There's small heavy duty cardboard box near the desk I'm using at my parent's house filled with the notebooks and journals I've been keeping since the mid-nineties. The early ones are spiral notebooks from high school plus some fancy leather bound ones. Thankfully I've settled into the Moleskine family of notebooks, specifically the black soft cover pocket-size with squared/grid pages and a solid pen.
I'd love to say I'm writing the next great American novel, but mostly it's me hashing out the moody hot-mess of my self-centeredness knowing no one else will likely ever read it. Surely there's some gold in them there hills, but there'll be mountains of incredibly selfish, petty, and self-destructive nonsense to sift through not to mention terrible, terrible writing.
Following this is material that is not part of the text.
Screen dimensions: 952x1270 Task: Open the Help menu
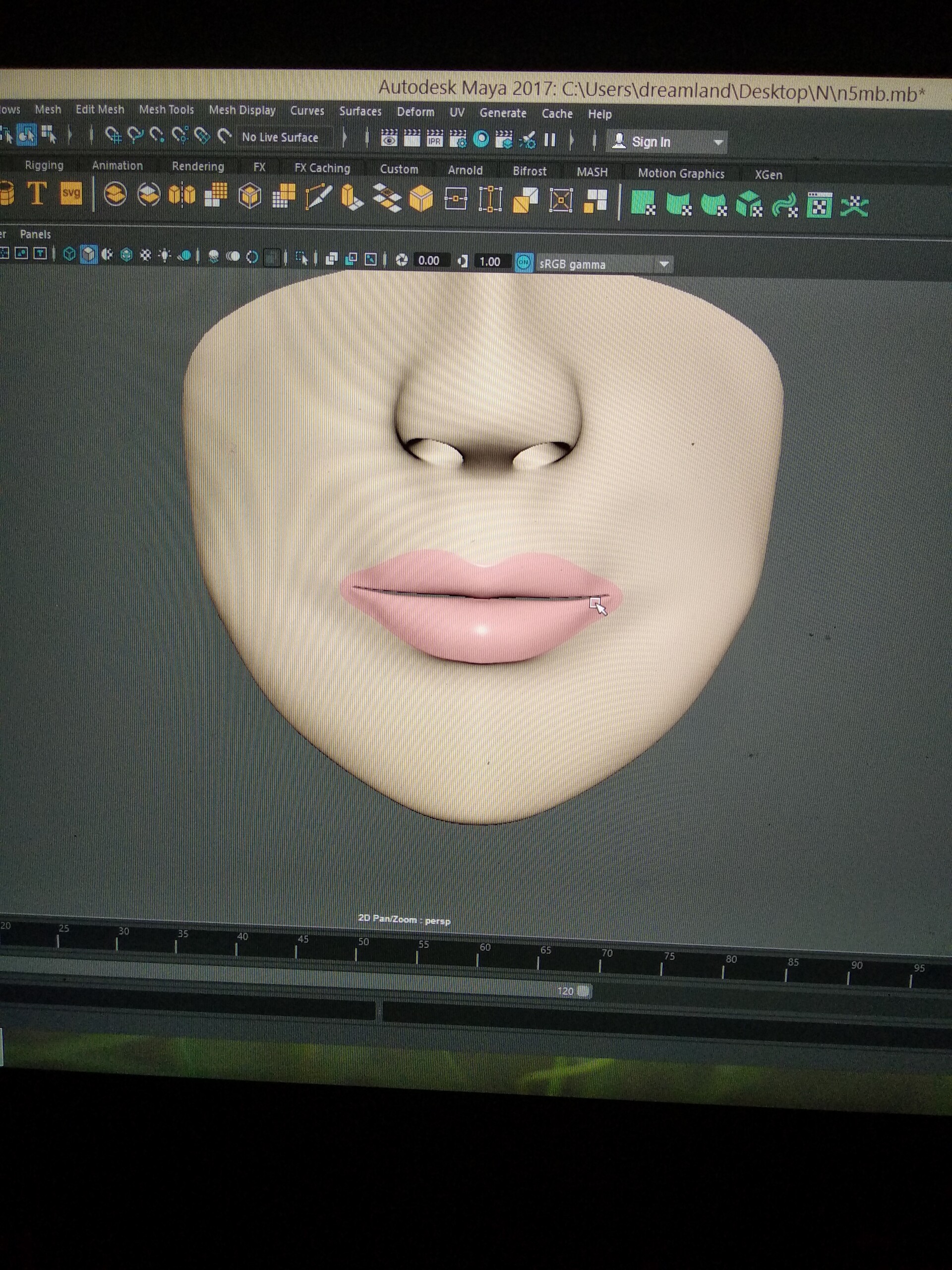[600, 114]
Seeing as how I'm not "working" like I was during the before time and how incredibly easy it is to go through a full day of our new normal without actually accomplishing anything, the mindless task of scanning, flipping to the next page, and organizing the new digital versions of my journals has kept me from the slow spiral into darkness – at least this past week.
It feels incredibly defeating having so little control of our current lives. Anything I can do to fight back is welcomed.
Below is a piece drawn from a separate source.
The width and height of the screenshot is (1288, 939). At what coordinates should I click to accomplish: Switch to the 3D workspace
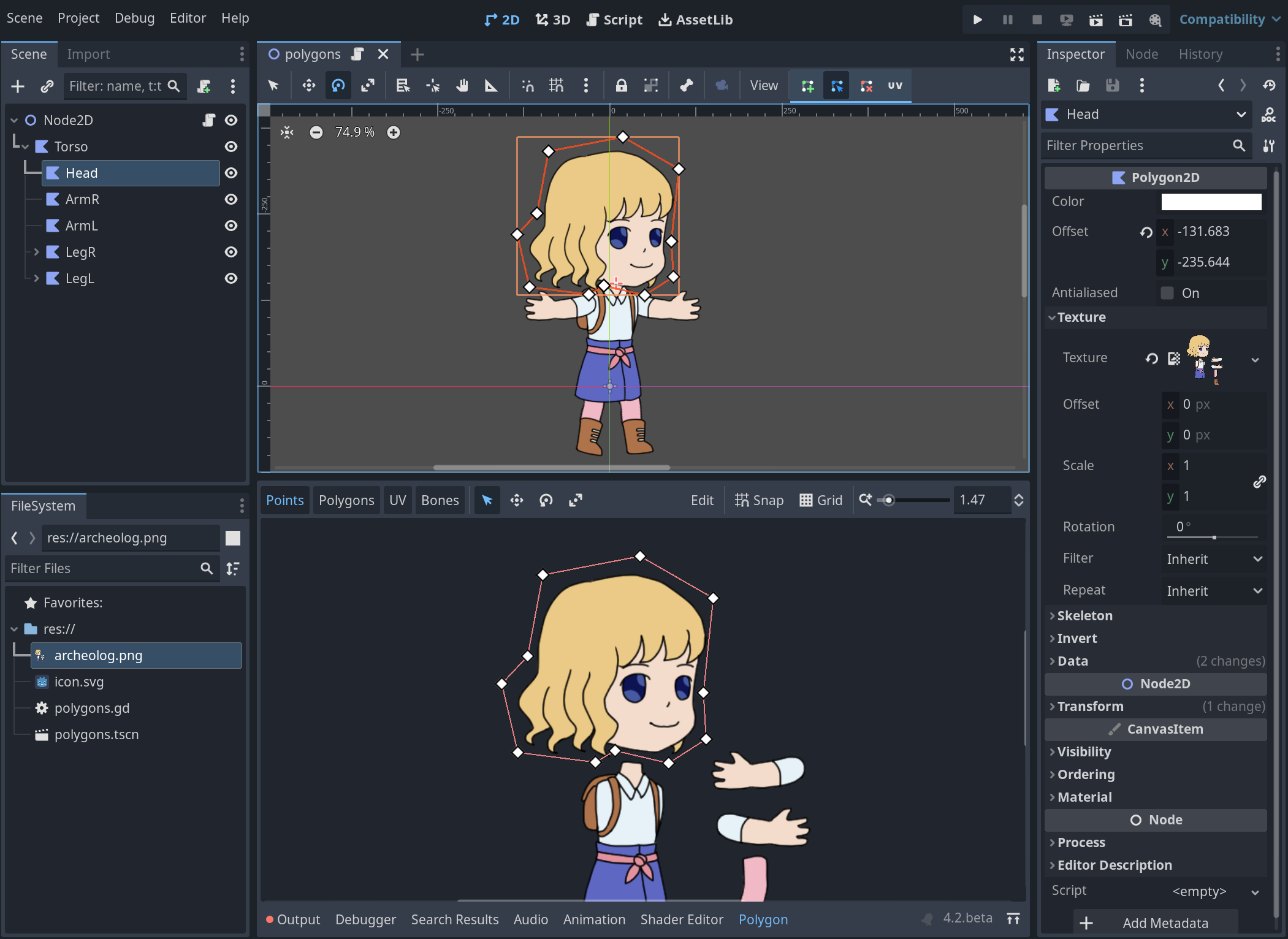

In so many aspects the idea of setting goals has been taken away during this pandemic. Some of the major goals we'd set, invested in, and attained in recent years have been taken out at the knees. The goals I'd set for 2020 have mostly been sloughed away as we've had to reassess our situation. Thank goodness for little victories each day simply keeping us buoyed.
Are the two house fires alive, fed, and clean before bed? Yes.
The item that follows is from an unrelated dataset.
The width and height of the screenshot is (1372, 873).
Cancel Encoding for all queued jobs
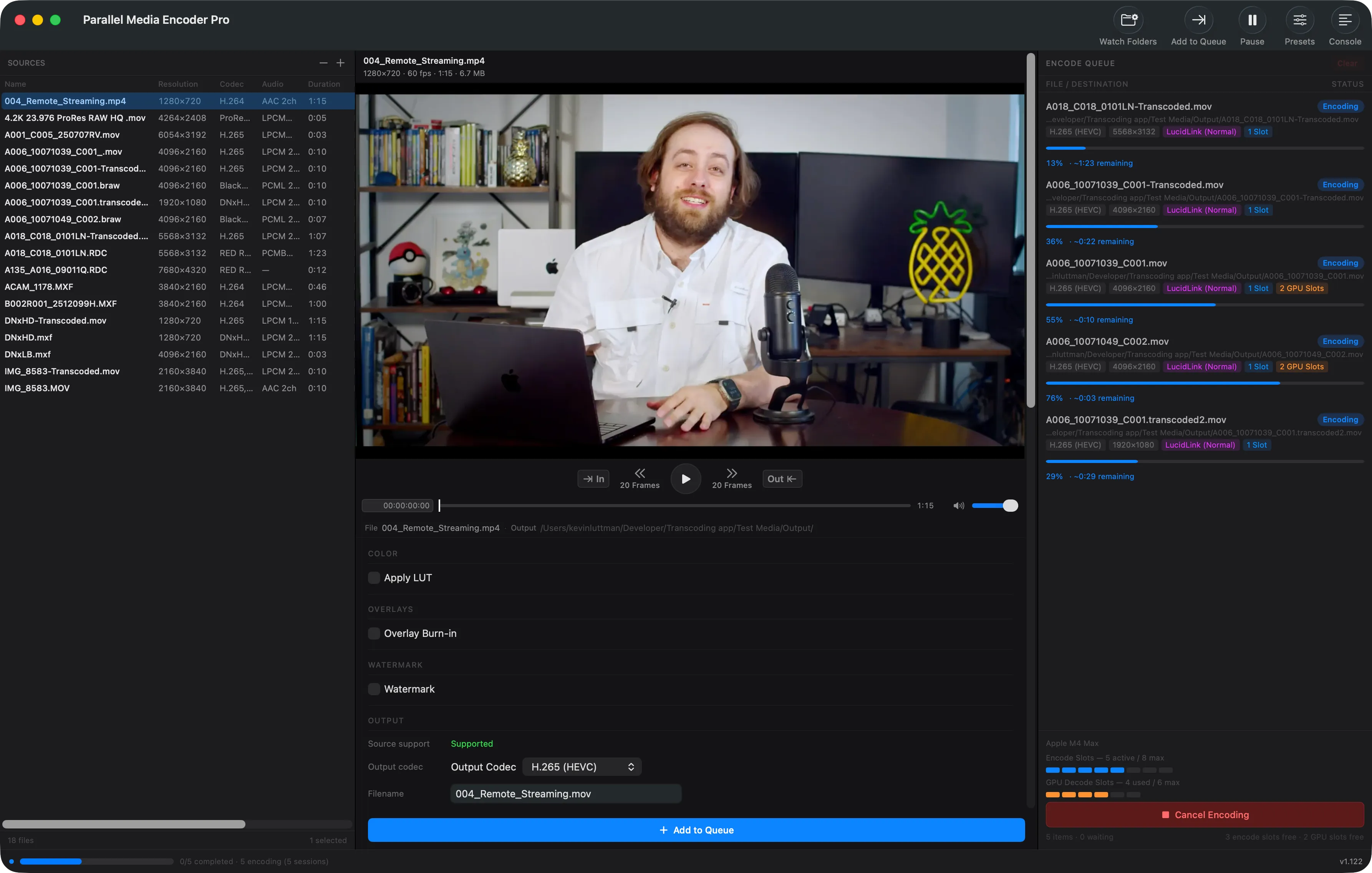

Are Saint Anne the Wife and I still married and friends? Yes.
Am I still journaling most days and maintaining a weekly blog post? Yes.
So back to this digital archiving of my notebooks. I've been meaning to do high-resolution scans of my journals for years but never got around to it. What I'm doing with my nonsense – at least this round – is based on some Google searches, specifically advice from the Missouri University of Science and Technology and the National Archives:
- Master Files - color scans at 600 dpi and saving the files in an uncompressed TIFF format.
- Access Images - smaller versions of those Master Files I'll put together a PDF by journal.
- Organization - Not sure it's the best means of organizing, but I'm setting up file folder by year_month/quarter (2020_01), the individual scans by year_month/quarter_page (2020_01_001).
I'd Googled something like "digitizing best practices" and "standards for digitizing paper journals" to somewhat prepare for future use. There's a ton of other options that I'm sure I'll attempt in time, but for now I'm trudging through 25+ years of journal entries and trying to not read each page and gag as I scan it in.